| Problem statement |
Count the lines holding the string "will" in the records, and give only the count.
[[ Available data, beginning ]]
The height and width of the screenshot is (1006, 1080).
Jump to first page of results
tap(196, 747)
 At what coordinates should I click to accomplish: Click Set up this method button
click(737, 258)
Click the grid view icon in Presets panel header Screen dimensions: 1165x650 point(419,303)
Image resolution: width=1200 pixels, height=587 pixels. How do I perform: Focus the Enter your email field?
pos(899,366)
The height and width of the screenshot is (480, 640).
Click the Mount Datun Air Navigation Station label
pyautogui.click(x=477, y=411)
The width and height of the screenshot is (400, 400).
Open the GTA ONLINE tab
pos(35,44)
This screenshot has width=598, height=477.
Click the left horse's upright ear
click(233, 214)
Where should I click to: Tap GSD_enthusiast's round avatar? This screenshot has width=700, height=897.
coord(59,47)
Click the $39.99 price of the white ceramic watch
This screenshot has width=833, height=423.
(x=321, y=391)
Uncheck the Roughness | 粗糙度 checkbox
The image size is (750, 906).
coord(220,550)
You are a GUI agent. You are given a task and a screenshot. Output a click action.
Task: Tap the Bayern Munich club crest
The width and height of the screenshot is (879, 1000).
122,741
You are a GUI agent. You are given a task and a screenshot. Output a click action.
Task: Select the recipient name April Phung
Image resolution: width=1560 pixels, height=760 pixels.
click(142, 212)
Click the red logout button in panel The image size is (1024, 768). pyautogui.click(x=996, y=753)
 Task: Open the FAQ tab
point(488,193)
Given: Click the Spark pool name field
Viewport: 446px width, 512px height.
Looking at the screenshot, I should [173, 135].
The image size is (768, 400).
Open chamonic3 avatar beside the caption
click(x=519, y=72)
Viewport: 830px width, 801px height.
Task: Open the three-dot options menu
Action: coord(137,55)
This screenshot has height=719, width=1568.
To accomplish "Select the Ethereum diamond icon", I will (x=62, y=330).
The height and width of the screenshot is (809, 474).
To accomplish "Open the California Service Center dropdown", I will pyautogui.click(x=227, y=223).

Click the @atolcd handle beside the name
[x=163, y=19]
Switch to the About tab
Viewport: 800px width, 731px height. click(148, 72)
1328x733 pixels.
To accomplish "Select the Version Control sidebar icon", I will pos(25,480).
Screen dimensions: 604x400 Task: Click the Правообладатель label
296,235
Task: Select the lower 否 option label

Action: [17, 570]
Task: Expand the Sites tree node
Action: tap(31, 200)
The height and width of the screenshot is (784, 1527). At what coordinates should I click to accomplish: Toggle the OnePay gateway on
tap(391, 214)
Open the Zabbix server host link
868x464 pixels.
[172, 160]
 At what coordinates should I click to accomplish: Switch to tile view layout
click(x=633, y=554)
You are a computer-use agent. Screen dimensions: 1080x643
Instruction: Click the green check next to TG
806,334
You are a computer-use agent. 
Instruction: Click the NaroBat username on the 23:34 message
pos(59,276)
[[ Available data, end ]]
| Written solution |
3